> [Problem requirements]: Repeat the material below word for word, from the line containing "Task: Click the Print printer icon" through the line containing "Open the 'Руб.'", both included.

> [Provided data]:
______________________________

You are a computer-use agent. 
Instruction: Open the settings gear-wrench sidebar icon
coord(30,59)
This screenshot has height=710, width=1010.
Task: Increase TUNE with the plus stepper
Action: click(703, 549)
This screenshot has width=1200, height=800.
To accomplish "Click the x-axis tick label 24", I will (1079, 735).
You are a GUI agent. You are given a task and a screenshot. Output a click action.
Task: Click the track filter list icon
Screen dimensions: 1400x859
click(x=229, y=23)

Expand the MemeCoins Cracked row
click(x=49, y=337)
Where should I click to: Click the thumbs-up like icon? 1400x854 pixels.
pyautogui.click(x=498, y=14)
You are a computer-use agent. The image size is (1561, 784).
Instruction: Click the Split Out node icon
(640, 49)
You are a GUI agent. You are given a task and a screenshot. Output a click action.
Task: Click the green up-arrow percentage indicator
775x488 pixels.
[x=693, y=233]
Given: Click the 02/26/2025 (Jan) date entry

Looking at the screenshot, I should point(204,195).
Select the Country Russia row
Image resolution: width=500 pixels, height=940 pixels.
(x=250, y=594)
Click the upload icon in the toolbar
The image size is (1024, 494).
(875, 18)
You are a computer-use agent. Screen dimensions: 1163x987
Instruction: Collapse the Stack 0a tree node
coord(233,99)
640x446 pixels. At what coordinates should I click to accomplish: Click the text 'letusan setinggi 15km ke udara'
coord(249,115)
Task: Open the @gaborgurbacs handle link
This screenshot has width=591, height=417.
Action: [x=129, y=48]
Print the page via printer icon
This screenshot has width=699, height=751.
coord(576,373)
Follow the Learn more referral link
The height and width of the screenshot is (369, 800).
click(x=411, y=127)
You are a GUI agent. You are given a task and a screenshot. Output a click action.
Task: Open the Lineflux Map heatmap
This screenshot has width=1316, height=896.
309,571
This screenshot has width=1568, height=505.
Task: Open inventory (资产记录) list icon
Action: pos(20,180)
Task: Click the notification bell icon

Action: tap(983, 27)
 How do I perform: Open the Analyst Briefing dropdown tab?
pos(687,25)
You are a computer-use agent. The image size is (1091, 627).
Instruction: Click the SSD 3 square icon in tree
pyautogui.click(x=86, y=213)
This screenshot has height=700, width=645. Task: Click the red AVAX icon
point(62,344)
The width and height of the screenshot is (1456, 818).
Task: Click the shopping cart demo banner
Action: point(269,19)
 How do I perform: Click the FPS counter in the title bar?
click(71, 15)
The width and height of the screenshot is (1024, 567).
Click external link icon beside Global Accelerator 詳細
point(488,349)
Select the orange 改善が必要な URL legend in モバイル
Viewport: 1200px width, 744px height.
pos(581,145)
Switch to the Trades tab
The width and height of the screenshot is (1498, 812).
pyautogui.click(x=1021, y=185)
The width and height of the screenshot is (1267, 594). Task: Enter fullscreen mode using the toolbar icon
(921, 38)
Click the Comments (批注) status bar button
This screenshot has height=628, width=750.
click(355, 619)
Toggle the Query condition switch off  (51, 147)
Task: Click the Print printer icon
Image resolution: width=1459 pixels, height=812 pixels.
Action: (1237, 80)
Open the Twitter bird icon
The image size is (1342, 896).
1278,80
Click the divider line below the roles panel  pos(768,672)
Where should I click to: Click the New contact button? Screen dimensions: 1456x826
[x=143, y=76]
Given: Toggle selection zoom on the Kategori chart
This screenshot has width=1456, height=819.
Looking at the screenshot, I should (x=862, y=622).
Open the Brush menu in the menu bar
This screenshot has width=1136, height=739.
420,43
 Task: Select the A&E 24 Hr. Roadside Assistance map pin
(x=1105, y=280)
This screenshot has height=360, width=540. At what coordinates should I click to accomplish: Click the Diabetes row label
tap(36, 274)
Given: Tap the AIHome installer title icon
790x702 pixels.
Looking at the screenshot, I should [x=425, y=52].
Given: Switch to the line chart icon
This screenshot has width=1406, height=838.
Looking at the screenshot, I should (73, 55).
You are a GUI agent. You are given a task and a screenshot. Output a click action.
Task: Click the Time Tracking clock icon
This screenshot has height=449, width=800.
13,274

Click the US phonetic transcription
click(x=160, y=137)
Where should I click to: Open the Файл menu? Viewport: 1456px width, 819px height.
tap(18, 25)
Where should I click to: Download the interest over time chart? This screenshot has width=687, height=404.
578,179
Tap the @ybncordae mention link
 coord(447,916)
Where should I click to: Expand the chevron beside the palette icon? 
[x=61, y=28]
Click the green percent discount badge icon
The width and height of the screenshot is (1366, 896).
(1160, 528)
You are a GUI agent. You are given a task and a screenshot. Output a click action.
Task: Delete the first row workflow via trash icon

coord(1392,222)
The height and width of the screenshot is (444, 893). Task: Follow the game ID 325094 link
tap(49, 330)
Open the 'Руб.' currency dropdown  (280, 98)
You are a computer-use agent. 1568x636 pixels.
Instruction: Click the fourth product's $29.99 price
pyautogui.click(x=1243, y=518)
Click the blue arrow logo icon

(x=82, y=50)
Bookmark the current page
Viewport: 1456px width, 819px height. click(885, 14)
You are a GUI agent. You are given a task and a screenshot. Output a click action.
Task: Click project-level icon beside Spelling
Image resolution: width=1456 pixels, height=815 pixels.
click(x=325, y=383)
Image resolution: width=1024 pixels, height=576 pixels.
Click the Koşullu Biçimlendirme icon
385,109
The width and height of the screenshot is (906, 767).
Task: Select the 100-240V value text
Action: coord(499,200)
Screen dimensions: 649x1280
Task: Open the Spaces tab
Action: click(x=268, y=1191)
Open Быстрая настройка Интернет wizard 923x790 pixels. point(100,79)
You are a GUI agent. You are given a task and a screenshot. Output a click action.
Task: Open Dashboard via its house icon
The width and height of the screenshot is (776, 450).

______________________________

> [Solution for this exercise]:
Task: Click the Print printer icon
Image resolution: width=1459 pixels, height=812 pixels.
Action: (1237, 80)
Open the Twitter bird icon
The image size is (1342, 896).
1278,80
Click the divider line below the roles panel  pos(768,672)
Where should I click to: Click the New contact button? Screen dimensions: 1456x826
[x=143, y=76]
Given: Toggle selection zoom on the Kategori chart
This screenshot has width=1456, height=819.
Looking at the screenshot, I should (x=862, y=622).
Open the Brush menu in the menu bar
This screenshot has width=1136, height=739.
420,43
 Task: Select the A&E 24 Hr. Roadside Assistance map pin
(x=1105, y=280)
This screenshot has height=360, width=540. At what coordinates should I click to accomplish: Click the Diabetes row label
tap(36, 274)
Given: Tap the AIHome installer title icon
790x702 pixels.
Looking at the screenshot, I should [x=425, y=52].
Given: Switch to the line chart icon
This screenshot has width=1406, height=838.
Looking at the screenshot, I should (73, 55).
You are a GUI agent. You are given a task and a screenshot. Output a click action.
Task: Click the Time Tracking clock icon
This screenshot has height=449, width=800.
13,274

Click the US phonetic transcription
click(x=160, y=137)
Where should I click to: Open the Файл menu? Viewport: 1456px width, 819px height.
tap(18, 25)
Where should I click to: Download the interest over time chart? This screenshot has width=687, height=404.
578,179
Tap the @ybncordae mention link
 coord(447,916)
Where should I click to: Expand the chevron beside the palette icon? 
[x=61, y=28]
Click the green percent discount badge icon
The width and height of the screenshot is (1366, 896).
(1160, 528)
You are a GUI agent. You are given a task and a screenshot. Output a click action.
Task: Delete the first row workflow via trash icon

coord(1392,222)
The height and width of the screenshot is (444, 893). Task: Follow the game ID 325094 link
tap(49, 330)
Open the 'Руб.' currency dropdown  (280, 98)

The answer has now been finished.